И все-таки Иткинд остановился именно на этом бедном и простом человеке, а не на тех бронзовых и мраморных мыслителях и красавцах, которые я разложил перед ним. На них он даже и глядеть долго не стал - так, взял в руки, повернул так и этак, да и положил обратно. А вот эту плохую гравюру он рассматривал кропотливо, внимательно, с каким-то непонятным мне сочувствием и пониманием. Потом решительно отложил ее и сказал: "Вот эту. Остальные возьмите, не надо". Тут я сказал ему, что не стоило бы так, сходу отвергать и те - они созданы крупными мастерами и уже стали как бы портретной нормой короче, это тот самый тип Шекспира, к которому мы давно пригляделись благополучный выхоленный мужчина с великолепной бородкой, в пышном стоячем кружевном воротнике - так вот стоит ли зрителю преподносить другого Шекспира, там ведь искусства-то очень мало? Этак ведь можно дойти и до этого толстощекого, румяного, лысеющего бюргера с надгробия. У него тоже высокая степень достоверности, он, очевидно, сделан сразу же после смерти.
- А я этот бюст уже отложил, - сказал Иткинд, - я их оба возьму.

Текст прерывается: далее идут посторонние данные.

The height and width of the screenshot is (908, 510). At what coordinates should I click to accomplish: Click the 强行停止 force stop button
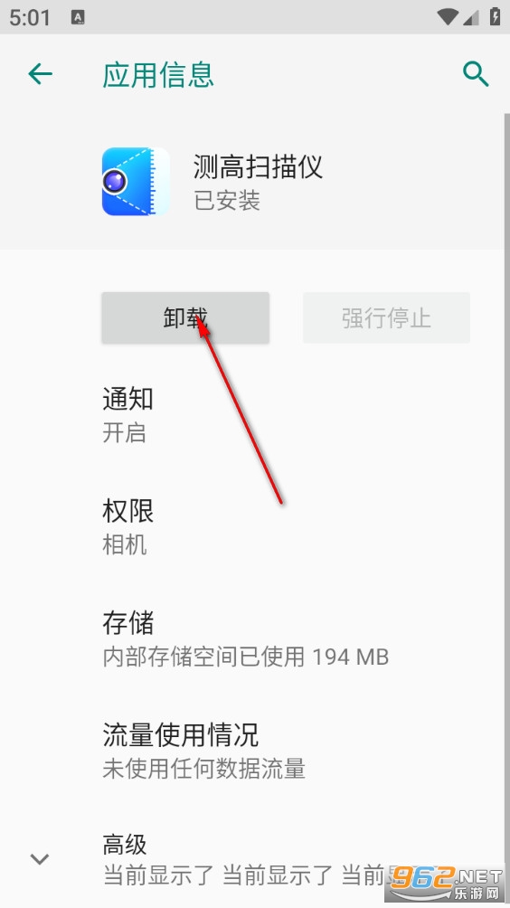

Я живо представил себе, какой Шекспир появится в фойе драматического театра, но больше ничего не сказал. В глубине души я как-то разом согласился с Иткиндом, меня только поразило, каким же образом, каким предвидением, глазом и чудесным чутьем художника он из кипы этого материала, где были самые разные Шекспиры: молодые, и пожилые, задумчивые и веселые, похожие на Гамлета и похожие на Фауста, поэты и философы, графы и мушкетеры, любовники и браконьеры - как из этой огромной разномастной толпы с разными характерами и судьбами он выбрал только одного - настоящего. Какое великое чувство достоверности руководило им? Да, но этот-то настоящий был толстым, старым, самодовольным, глубоко равнодушным ко всему бюргером, могло ли так быть? Я спросил об этом Иткинда. Он уже закрыл альбом и собрался уходить.

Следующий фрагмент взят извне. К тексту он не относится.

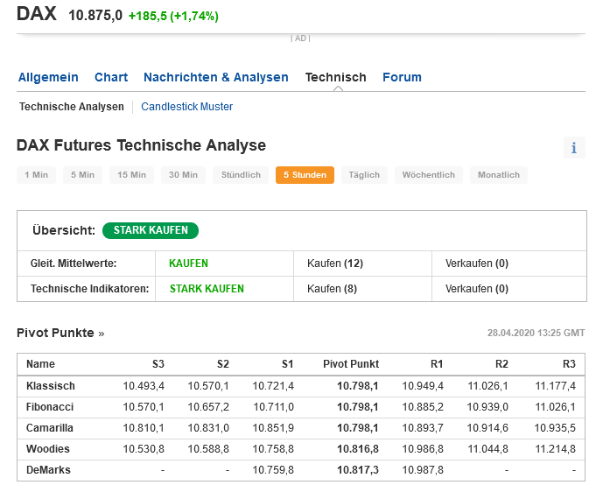Select the 30 Min interval

point(183,175)
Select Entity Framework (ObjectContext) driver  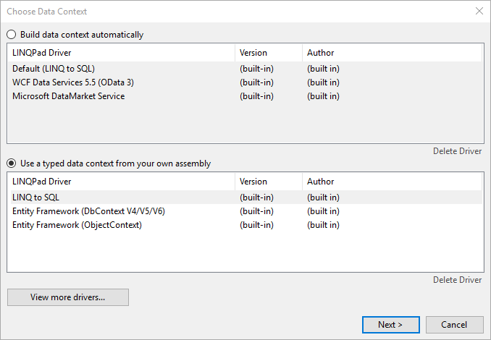tap(77, 225)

- Да нет, это он, он самый, - сказал Иткинд спокойно, - только вот болен очень, у него вот эта самая... - он приложил руку к груди, закашлялся и несколько раз хрипло вдохнул и выдохнул воздух. - Одышка у него, ему дышать тяжело, и сердце, сердце... Нет, я сделаю, вы увидите, это должно хорошо выйти.

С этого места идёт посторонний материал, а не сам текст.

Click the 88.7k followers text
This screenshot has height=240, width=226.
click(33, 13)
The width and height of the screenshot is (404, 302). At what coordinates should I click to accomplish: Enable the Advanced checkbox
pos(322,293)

Эта история с бюстом Шекспира имеет почти комический конец.
Бюст Иткинд сделал и ему его оплатили. Выставить, однако, Штейн его не решился, уж слишком это был непривычный, иткиндский Шекспир, как я теперь соображаю, чем-то похожий на его знаменитого пенсионера - тоже широкое мощное лицо, круглый крупный лоб и улыбка, обращенная не к людям, а к пространству, не к жизни, а к небытию, а глаза большие, широко открытые.